#### Reading text
= Beginning of Section =

Improving the efficiency above 35 % of MoS2-based solar cells by through optimization of various wide-bandgap S-chalcogenides ETL

Molybdenum disulfide (MoS2)-based photovoltaic cells are increasingly attracting researchers' due to their outstanding semiconducting properties. Single junction MoS2 based solar cell have been investigated with three distinct electron transport layer (ETL) layers made of SnS2, In2S3 and ZnSe in detail with and without back surface field (BSF). A thorough numerical analysis has been conducted of the effects of band alignment, defect density, absorber layer thickness, buffer layer thickness, interface defect density, electron and hole concentration, generation and recombination, open circuit voltage (VOC), short circuit current (JSC), fill factor (FF), and power conversion efficiency (PCE) via SCAPS-1D simulation software. The MoS2 based solar cell produced the photo conversion efficiency (PCE) of 24.77 % with VOC of 0.913 V, JSC of 31.274 mA/cm2, and FF of 86.77 % without BSF. On the other hand, after in depth analysis, according to simulation results, SnS2 ETL produced the highest PCE of 35.60 % than ZnSe(33.56 %) and In2S3(34.94 %) ETL with VOC of 1.07 V, JSC of 37.55 mA/cm2, and FF of 88.80 % with inserting only 30 nm V2O5 BSF layer. The suggested research might provide information and a workable strategy for producing a MoS2-based thin-film solar cell that is affordable.

= End of Section =

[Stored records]
= Beginning of Section =

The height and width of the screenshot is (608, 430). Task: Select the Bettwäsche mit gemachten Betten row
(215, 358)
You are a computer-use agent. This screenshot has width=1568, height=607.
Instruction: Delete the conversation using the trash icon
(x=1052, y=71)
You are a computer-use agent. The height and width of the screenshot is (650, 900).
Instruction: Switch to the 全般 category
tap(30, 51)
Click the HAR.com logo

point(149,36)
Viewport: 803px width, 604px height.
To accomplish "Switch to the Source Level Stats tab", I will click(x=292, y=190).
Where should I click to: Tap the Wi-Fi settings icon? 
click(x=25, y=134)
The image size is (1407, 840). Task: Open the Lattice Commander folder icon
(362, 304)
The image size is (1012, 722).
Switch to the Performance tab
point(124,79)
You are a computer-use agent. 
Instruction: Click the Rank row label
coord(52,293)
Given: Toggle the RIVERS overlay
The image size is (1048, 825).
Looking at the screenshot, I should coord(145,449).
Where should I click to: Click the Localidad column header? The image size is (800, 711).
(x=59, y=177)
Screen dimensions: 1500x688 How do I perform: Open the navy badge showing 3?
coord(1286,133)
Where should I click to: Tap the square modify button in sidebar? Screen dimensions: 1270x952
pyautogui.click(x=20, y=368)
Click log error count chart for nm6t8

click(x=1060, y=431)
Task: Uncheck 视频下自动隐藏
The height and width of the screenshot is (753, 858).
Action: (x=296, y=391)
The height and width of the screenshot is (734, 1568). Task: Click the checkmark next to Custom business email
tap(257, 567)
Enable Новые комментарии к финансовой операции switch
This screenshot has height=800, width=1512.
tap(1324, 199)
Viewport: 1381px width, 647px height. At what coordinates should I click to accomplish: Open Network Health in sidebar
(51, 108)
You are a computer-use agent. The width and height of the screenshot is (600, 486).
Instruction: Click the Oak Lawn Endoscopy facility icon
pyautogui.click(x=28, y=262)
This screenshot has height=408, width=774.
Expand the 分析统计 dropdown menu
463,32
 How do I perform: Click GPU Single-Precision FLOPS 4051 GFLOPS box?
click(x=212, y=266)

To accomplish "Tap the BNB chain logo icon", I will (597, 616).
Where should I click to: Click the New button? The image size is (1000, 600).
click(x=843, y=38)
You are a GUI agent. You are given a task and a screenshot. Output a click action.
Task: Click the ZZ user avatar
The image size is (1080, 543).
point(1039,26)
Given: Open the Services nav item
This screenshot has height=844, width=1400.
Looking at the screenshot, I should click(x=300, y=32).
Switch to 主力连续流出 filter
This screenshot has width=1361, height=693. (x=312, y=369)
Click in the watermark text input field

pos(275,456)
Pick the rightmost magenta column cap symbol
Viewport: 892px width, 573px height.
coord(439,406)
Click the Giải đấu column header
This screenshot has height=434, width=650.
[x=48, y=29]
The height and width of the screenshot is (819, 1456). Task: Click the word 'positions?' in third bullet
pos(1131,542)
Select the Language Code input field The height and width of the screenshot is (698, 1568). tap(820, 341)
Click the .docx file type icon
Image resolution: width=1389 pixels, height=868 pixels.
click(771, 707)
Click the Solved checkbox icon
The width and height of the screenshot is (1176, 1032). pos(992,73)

= End of Section =

#### Work order
In the text on MoS2-based solar cells, which electron transport layer gave the highest power conversion efficiency, and what was that efficiency?

#### Exercise solution
SnS2, with a power conversion efficiency of 35.60 %.